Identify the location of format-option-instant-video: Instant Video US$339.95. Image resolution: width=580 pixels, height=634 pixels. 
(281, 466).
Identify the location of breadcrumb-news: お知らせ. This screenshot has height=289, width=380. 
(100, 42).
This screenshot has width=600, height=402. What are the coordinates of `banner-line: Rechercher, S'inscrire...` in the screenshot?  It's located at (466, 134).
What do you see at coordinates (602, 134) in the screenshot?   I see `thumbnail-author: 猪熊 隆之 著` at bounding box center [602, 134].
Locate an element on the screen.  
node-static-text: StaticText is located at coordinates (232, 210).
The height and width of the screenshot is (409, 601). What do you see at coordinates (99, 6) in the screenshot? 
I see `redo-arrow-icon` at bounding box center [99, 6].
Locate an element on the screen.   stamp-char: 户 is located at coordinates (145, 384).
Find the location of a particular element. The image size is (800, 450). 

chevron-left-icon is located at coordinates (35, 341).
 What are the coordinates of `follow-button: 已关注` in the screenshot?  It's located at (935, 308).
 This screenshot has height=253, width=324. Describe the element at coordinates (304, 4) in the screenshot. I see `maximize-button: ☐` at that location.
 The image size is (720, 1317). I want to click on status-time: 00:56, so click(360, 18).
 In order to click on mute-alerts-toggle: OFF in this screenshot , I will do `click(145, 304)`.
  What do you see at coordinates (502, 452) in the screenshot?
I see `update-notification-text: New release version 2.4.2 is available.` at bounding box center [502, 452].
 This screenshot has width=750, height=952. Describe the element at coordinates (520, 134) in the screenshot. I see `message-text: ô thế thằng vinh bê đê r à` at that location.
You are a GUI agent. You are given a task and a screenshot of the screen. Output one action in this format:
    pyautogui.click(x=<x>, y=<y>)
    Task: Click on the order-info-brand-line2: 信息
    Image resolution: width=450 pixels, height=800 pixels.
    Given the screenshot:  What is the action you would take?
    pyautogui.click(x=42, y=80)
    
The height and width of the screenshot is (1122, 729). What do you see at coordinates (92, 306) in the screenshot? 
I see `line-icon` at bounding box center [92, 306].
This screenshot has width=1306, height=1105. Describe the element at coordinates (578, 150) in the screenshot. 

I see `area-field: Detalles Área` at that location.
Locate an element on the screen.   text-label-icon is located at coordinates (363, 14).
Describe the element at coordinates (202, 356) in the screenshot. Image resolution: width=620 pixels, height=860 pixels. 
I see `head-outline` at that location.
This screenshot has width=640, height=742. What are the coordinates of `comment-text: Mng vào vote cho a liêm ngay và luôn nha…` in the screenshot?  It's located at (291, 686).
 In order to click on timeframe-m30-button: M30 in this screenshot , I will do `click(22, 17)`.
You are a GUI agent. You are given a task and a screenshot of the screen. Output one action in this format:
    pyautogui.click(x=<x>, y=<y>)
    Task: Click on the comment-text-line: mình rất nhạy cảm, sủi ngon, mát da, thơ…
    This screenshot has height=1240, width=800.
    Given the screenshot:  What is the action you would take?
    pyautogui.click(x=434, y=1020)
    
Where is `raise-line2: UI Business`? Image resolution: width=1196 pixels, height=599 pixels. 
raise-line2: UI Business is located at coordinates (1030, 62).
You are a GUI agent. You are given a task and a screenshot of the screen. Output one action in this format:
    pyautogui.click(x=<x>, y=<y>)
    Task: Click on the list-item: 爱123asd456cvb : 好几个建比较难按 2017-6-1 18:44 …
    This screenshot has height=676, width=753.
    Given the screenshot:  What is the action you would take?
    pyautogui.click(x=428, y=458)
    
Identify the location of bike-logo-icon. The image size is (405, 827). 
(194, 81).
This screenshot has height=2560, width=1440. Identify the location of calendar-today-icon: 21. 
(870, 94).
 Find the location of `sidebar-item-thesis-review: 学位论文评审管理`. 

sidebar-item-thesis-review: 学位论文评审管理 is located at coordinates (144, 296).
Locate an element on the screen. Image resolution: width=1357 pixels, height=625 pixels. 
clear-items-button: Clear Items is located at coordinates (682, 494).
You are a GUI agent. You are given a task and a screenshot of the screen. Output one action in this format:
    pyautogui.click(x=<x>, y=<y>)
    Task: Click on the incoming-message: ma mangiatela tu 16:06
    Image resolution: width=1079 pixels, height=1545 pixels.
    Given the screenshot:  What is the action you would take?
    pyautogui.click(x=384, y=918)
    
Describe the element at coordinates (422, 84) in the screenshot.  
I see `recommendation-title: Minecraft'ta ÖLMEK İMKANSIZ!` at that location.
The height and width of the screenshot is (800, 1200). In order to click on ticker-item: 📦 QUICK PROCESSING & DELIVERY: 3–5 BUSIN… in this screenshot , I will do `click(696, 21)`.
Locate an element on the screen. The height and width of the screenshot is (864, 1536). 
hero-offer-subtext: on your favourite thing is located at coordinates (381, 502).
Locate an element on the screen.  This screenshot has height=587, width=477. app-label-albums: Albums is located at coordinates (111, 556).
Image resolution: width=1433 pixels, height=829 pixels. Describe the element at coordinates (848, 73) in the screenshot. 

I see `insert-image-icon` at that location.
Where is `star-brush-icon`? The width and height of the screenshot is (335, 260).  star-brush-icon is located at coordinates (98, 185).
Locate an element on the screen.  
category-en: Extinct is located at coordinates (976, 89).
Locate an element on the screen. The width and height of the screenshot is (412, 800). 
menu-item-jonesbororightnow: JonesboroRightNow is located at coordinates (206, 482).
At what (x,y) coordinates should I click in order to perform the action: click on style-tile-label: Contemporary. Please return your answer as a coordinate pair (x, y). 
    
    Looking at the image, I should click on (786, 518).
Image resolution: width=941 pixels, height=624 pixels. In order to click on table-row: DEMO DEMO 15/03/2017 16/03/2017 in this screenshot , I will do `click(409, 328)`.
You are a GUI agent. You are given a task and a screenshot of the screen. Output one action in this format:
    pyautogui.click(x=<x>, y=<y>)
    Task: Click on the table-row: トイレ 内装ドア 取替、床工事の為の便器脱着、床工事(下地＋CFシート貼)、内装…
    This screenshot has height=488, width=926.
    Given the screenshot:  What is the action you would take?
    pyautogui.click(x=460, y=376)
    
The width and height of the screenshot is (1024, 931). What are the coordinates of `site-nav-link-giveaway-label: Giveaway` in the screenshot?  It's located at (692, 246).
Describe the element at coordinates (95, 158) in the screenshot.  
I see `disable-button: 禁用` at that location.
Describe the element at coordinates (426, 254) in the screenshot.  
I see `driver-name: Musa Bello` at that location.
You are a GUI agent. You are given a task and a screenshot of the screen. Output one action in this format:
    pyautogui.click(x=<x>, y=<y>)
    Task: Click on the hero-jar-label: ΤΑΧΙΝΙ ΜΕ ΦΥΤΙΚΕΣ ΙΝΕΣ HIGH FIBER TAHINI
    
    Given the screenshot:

************

Copy the items verbatim, starting with the line containing "This screenshot has width=600, height=402." and continuing through the line containing "center [99, 6].".

This screenshot has width=600, height=402. What are the coordinates of `banner-line: Rechercher, S'inscrire...` in the screenshot?  It's located at (466, 134).
What do you see at coordinates (602, 134) in the screenshot?   I see `thumbnail-author: 猪熊 隆之 著` at bounding box center [602, 134].
Locate an element on the screen.  
node-static-text: StaticText is located at coordinates (232, 210).
The height and width of the screenshot is (409, 601). What do you see at coordinates (99, 6) in the screenshot? 
I see `redo-arrow-icon` at bounding box center [99, 6].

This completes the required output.